L’ultimo incontro con don Oronzo è stato due giorni prima della sua morte, in cattedrale, prima dell’inizio della processione dei Santi Patroni.
È apparso su una sedia a rotelle, dopo che le tre statue erano già in piazza Duomo; per un attimo ho avuto l’impressione di trovarmi davanti a un quarto Santo, ancora vivente su questa terra, che di lì a poco avrebbe raggiunto i Santi Patroni in cielo. Figura esile, gracile fisicamente, un gigante nella fede. Sotto questo aspetto piace ricordarlo e attraverso la sua fede leggere la bellezza del suo animo, infantile per la semplicità che emanava e nello stesso tempo dottrinalmente fondato perché la stessa sua fede rimanesse integra e fedele al magistero della Chiesa. Si dice che noi preti oggi corriamo il rischio di diventare i gestori del sacro, figure funzionali al “fare”, distributori di servizi religiosi, sempre meno attenti a curare la qualità delle relazioni interpersonali, per mancanza di tempo o perché ritenute irrilevanti. Il rischio in effetti risiede nel fatto che noi preti ci riconosciamo sempre di più nel nostro “ruolo” funzionale all’agire che nel nostro “essere”, sentiamo la responsabilità della fede degli altri e trascuriamo la nostra fede.

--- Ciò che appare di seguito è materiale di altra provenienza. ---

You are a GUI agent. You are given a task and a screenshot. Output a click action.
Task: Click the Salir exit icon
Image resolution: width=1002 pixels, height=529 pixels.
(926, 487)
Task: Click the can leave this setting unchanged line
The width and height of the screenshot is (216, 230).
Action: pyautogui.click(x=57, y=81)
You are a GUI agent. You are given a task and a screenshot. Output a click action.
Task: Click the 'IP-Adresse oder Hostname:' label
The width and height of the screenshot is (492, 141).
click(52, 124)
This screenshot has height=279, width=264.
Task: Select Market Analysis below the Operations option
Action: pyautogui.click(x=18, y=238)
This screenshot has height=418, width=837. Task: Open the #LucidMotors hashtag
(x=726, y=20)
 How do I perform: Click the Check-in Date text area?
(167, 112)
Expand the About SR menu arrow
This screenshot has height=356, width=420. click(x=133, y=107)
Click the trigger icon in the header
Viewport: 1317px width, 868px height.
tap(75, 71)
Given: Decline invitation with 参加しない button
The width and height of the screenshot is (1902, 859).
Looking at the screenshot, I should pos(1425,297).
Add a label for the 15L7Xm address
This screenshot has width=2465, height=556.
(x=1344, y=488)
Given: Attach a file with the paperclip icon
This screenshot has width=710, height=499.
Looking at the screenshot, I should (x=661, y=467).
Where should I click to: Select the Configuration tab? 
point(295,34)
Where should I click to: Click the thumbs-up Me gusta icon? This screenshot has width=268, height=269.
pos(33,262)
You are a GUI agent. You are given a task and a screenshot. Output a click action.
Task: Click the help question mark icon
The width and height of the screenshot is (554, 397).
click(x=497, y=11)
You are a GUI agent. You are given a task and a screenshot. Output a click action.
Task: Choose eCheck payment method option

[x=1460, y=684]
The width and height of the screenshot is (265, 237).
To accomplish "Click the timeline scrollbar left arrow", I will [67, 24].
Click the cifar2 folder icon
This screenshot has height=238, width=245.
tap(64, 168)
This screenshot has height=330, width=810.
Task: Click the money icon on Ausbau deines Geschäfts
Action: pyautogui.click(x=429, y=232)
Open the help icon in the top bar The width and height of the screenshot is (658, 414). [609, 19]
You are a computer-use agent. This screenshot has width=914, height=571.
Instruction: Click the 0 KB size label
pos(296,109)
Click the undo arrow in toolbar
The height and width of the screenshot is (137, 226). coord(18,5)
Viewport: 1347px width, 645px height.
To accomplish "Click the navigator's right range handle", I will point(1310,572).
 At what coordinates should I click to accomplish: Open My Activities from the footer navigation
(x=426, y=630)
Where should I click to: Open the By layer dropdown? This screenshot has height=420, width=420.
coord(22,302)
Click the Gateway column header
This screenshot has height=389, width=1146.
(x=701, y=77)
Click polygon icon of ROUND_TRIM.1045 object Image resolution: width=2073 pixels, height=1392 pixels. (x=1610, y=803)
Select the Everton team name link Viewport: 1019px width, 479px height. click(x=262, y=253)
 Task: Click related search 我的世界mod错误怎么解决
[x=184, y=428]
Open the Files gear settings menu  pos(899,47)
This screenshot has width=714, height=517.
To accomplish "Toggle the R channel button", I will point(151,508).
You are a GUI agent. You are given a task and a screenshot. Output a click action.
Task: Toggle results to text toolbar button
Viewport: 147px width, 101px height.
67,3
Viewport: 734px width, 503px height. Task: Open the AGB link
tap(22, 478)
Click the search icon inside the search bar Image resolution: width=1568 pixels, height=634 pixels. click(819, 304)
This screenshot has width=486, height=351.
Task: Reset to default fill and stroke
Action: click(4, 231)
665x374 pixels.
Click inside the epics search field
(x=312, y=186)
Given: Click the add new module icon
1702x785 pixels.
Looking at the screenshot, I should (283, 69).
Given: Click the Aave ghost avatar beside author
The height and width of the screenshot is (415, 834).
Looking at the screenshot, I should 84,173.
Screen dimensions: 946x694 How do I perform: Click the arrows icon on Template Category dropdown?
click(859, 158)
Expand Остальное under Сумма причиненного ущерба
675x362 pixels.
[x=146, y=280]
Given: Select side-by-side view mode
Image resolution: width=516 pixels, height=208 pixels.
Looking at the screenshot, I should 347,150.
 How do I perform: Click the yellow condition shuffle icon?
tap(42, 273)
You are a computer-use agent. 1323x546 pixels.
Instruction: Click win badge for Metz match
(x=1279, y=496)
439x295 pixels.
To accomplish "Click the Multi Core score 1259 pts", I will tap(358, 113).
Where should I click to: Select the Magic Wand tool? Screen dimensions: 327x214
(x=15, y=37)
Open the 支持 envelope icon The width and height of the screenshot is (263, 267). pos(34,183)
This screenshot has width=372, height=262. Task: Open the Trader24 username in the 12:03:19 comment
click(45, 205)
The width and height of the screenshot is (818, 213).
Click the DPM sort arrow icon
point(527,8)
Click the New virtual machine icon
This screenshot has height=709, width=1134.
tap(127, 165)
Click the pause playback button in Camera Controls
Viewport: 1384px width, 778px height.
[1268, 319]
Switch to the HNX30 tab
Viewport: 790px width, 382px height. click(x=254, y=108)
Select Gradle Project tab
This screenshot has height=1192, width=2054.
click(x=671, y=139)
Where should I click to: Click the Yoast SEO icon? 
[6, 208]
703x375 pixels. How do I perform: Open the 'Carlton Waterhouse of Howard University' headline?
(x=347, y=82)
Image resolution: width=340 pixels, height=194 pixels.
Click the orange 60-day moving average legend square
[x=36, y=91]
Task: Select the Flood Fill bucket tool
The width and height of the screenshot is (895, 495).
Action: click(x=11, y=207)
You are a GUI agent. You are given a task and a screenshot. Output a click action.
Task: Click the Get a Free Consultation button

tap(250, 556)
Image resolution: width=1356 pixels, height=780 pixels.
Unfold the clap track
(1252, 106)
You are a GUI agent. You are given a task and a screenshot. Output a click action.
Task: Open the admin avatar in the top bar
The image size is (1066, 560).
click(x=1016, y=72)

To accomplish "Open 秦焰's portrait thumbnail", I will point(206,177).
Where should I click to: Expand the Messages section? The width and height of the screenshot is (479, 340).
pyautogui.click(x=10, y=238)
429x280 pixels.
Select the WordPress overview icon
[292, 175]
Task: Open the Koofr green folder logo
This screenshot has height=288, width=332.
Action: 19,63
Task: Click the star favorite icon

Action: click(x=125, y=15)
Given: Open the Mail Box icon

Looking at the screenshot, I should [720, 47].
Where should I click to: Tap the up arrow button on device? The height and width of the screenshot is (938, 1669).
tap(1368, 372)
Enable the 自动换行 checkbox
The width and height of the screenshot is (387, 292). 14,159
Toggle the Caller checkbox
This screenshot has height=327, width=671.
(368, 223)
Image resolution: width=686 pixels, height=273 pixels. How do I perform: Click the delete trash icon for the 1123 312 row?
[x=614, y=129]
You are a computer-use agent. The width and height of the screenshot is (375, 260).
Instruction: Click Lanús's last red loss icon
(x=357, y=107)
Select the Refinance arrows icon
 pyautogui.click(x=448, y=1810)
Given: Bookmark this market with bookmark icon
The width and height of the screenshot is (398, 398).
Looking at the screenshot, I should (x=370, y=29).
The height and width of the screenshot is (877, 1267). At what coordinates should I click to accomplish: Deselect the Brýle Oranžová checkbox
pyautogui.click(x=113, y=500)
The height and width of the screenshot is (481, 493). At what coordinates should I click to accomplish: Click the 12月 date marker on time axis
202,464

Don Oronzo nella sua lunga vita sacerdotale è rimasto sempre nella sua fede, nella sua preghiera, nel suo silenzio meditativo, non si è lascito mai tentare dall’attivismo. Il suo agire si realizzava sempre in incontri personali, pieni di affabilità, di attenzione, di generosità. Quante persone oggi gli sono grate per il bene ricevuto. La sua fede e la sua amabilità fanno di lui un presbitero che sfugge agli schemi con cui spesso valutiamo gli uomini di Chiesa: preconciliare, postconciliare, tradizionalista, profeta, ecc.
Don Oronzo supera tutti questi schemi e incarna i valori fondanti del sacerdote di tutti i tempi.
A noi lascia una preziosa eredità: una fede da vivere anzitutto prima di una fede da “insegnare”. Prete credente anzitutto per essere anche credibile. Tutto ciò comporta che l’intera attività pastorale di noi presbiteri dovrà ruotare nell’orbita della nostra stessa fede. E, viceversa, la nostra fede deve essere tutta investita nel nostro ministero. Una fede che ogni giorno deve essere allineata alla fede della Chiesa, purificata, rinnovata e, “indossata” dal presbitero. Così noi abbiamo percepito e visto don Oronzo: uomo di fede e di dottrina quando lavorava in curia, uomo di fede e di carità quando assisteva i ragazzi nel carcere minorile, uomo di fede e di preghiera come rettore della sua chiesa, uomo di fede e di misericordia quando confessava per lunghe ore in cattedrale.